■ **Things to do**:
**A)** Answer these from the retaining wall text:
(i) In what increments do the spin buttons change the allowable soil bearing pressure?
(ii) What is the steepest slope the text suggests using unless the geotechnical engineer approves it?
(iii) What does EFP stand for?
**B)** Write out the part of the retaining wall text starting at "You may enter" and ending at "of internal friction.".

═════ Text segment ═════

Water Table Height Over Footing

If you want to design for a water table condition, enter the maximum height from top of footing to water table level. The program will then compute the added pressures for saturated soil on the heel side of the footing, including buoyancy effect, to calculate increased moments and shears on the stem, and overturning. Do not enter a height greater than the retained height, nor a liquid other than water.

 

Soil Slope

You may enter any backfill slope behind the wall. Use the drop-down menu or type the slope ratio as Horiz/Vert. The soil must be level or slope upward. Negative backfill slopes (grade sloping downward, away from the wall) are not allowed.

 

The program will use this slope to 1) include the weight of a triangular wedge of soil over the heel as vertical load, and 2) compute overturning based upon an assumed vertical plane at the back face of the footing extending from the bottom of the footing to ground surface - a steeper slope will result in a higher overturning moment. We suggest not using a slope steeper than 1.5 to 1.0 unless approved by the geotechnical engineer. The program will not accept a backfill slope steeper than the angle of internal friction.

 

Allowable Soil Bearing

The maximum allowable soil bearing pressure for static conditions. Using the spin buttons you can increment in 50 psf steps. Usual values for this vary from 1,000 psf to 4,000 psf or more.

 

Lateral Pressure Method

Here you can choose between E.F.P. or Rankine formula or Coulomb formula. EFP means "Equivalent Fluid Pressure," where you can enter a lateral soil pressure in psf per foot of depth. "Rankine" or "Coulomb" instructs Retain Pro to use the Rankine or Coulomb Method to calculate active and passive soil pressures using an entered angle of internal friction for the soil. When Rankine or Coulomb is chosen, the Ka*Density value for active pressure is computed.

 

Active Soil Pressure - Heel Side (EFP Method Chosen)

Active Pressure: Ka * Gamma (Rankine or Coulomb Method Chosen)

Enter the equivalent fluid pressure (EFP), or the angle of internal friction if Rankine or Coulomb is chosen, for the soil being retained that acts to overturn and slide the wall toward the toe side. This pressure acts on the stem for stem section calculations, and on the total footing+wall+slope height for overall stability and soil pressure calculations.

═════ Data excerpts ═════

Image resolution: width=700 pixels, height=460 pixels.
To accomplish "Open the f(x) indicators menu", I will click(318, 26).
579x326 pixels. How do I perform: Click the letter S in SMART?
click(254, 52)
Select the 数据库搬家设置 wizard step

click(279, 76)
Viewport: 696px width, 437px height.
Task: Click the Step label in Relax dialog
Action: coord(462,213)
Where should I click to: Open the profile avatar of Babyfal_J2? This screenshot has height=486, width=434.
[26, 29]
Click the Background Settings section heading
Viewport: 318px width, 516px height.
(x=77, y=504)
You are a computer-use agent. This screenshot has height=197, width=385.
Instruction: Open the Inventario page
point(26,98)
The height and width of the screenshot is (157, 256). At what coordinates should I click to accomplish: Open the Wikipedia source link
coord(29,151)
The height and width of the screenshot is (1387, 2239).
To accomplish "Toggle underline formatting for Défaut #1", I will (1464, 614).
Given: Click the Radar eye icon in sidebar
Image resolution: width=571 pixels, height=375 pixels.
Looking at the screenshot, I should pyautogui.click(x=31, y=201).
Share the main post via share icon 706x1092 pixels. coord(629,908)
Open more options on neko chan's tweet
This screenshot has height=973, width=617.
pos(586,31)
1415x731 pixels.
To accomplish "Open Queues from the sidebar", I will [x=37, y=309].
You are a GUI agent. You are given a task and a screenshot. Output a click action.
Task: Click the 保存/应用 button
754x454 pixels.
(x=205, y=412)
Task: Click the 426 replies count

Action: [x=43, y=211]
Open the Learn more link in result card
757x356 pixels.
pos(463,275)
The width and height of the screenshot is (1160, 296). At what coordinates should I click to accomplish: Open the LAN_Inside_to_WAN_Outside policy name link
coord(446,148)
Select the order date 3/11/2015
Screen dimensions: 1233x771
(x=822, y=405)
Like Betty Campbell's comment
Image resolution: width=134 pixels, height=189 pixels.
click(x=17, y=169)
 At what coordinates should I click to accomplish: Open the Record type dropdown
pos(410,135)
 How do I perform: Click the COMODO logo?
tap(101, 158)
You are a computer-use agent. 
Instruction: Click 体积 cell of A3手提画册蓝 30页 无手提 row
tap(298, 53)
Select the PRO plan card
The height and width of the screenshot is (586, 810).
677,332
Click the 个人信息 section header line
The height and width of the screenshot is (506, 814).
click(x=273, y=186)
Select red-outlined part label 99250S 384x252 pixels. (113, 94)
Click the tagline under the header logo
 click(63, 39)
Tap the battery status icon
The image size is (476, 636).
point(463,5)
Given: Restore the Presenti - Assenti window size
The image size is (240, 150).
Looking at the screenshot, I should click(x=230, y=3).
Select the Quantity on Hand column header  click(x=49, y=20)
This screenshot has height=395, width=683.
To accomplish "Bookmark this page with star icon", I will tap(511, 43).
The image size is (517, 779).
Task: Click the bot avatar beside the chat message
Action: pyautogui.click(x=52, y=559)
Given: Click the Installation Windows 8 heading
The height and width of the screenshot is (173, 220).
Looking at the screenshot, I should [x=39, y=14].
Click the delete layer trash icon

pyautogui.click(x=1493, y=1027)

═════

■ **Responses**:
**A)**
(i) 50 psf steps
(ii) 1.5 to 1.0
(iii) Equivalent Fluid Pressure

**B)**
You may enter any backfill slope behind the wall. Use the drop-down menu or type the slope ratio as Horiz/Vert. The soil must be level or slope upward. Negative backfill slopes (grade sloping downward, away from the wall) are not allowed.

 

The program will use this slope to 1) include the weight of a triangular wedge of soil over the heel as vertical load, and 2) compute overturning based upon an assumed vertical plane at the back face of the footing extending from the bottom of the footing to ground surface - a steeper slope will result in a higher overturning moment. We suggest not using a slope steeper than 1.5 to 1.0 unless approved by the geotechnical engineer. The program will not accept a backfill slope steeper than the angle of internal friction.